* _Problem statement_: Pictures must not appear in the copy. Reproduce exactly, and only, the lines from the one with "You are a GUI" through the end of the data below.

* _Source records_:
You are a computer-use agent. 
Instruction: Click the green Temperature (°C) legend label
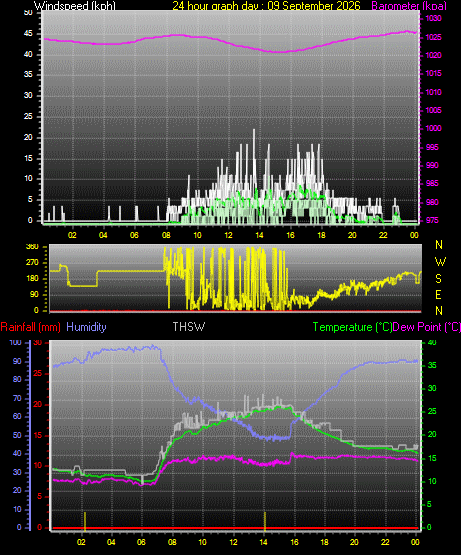coord(352,327)
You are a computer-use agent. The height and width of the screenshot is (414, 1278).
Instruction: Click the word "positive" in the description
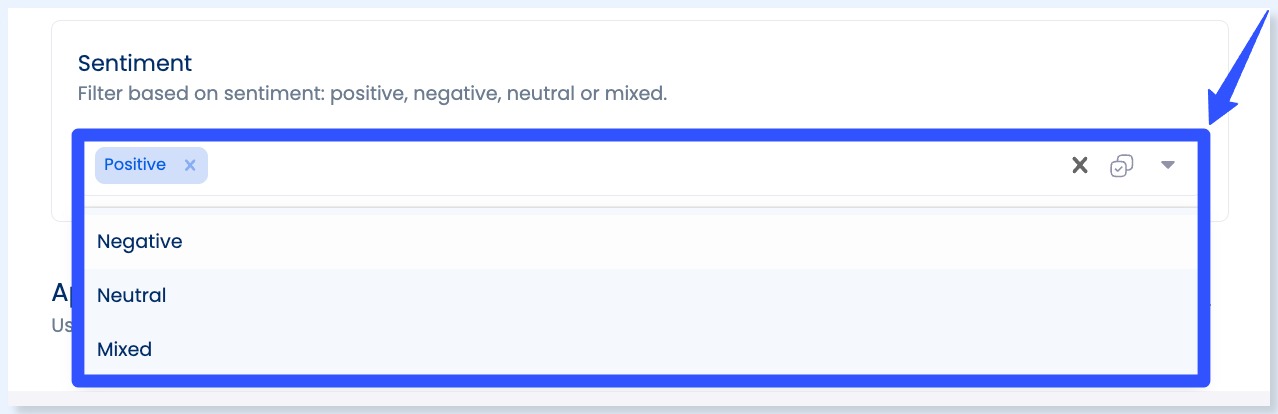click(366, 95)
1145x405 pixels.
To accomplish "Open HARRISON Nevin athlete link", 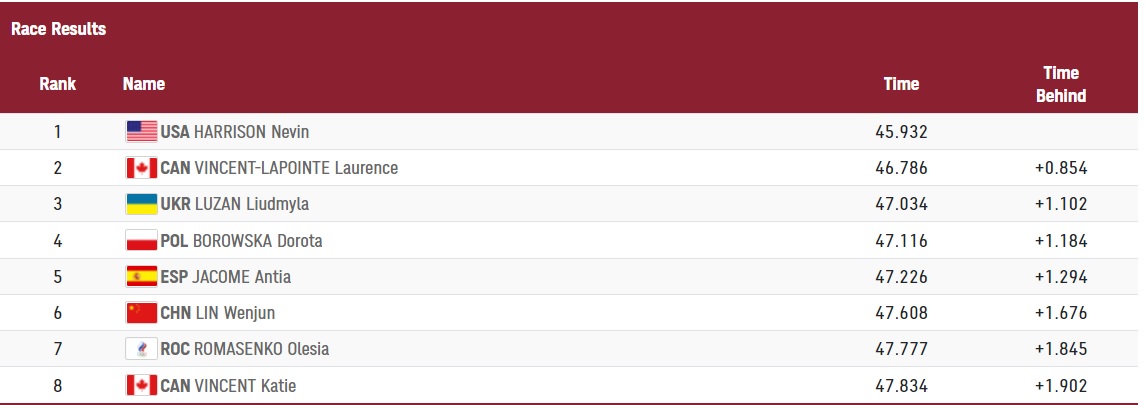I will pos(251,132).
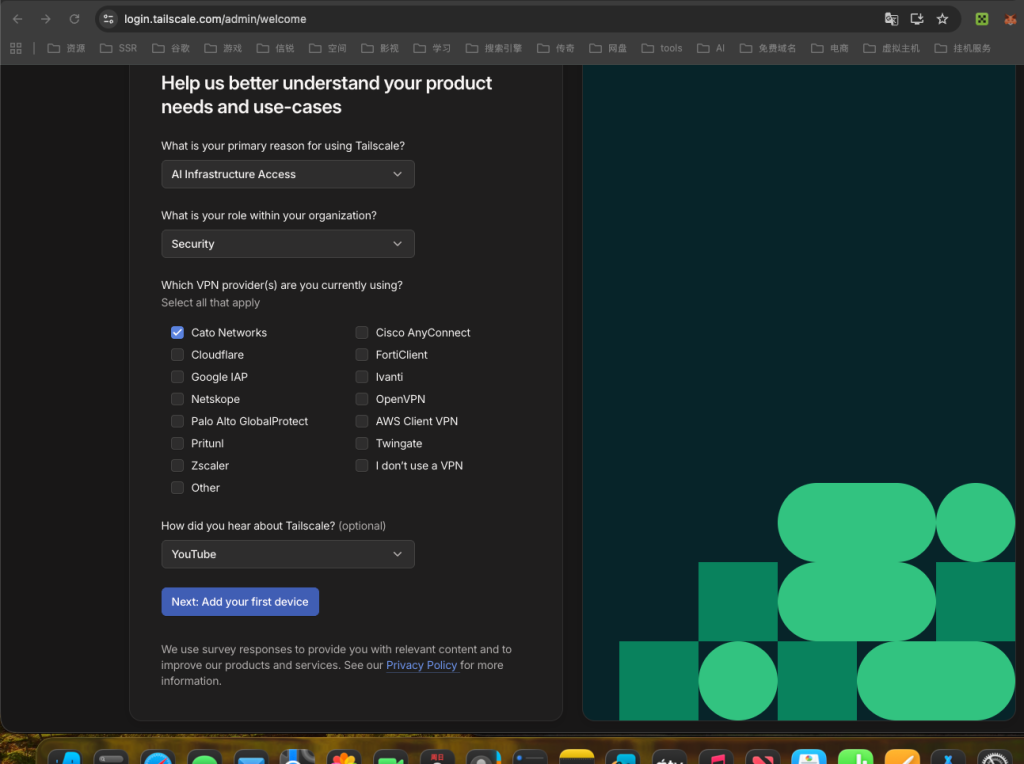The image size is (1024, 764).
Task: Reload the page with the refresh icon
Action: point(74,19)
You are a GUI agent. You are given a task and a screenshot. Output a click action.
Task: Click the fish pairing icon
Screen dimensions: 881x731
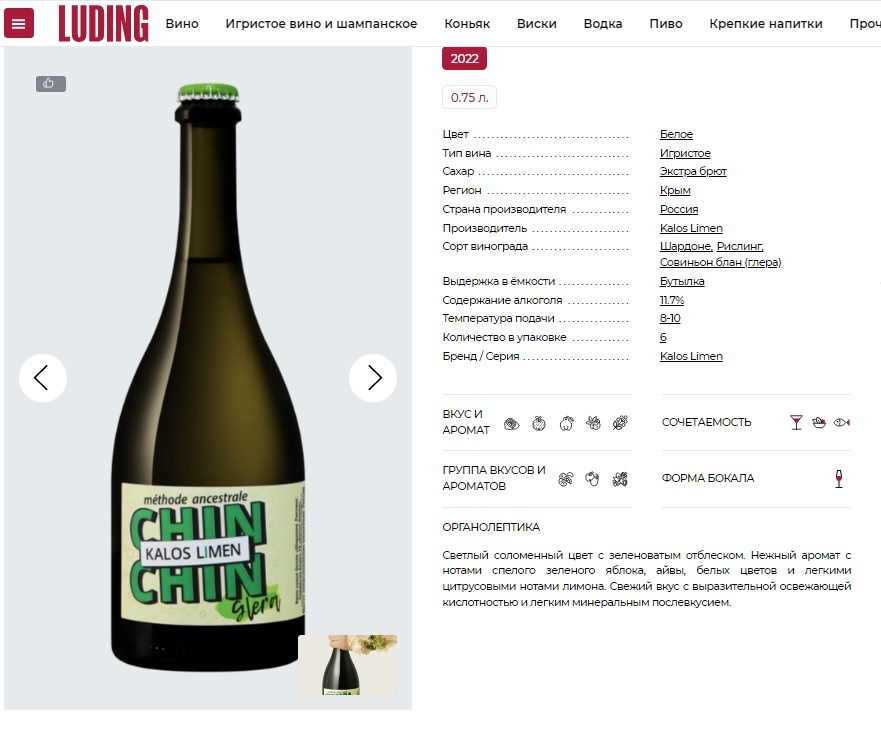842,423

* _Answer below_:
You are a GUI agent. You are given a task and a screenshot. Output a click action.
Task: Click the fish pairing icon
Screen dimensions: 881x731
842,423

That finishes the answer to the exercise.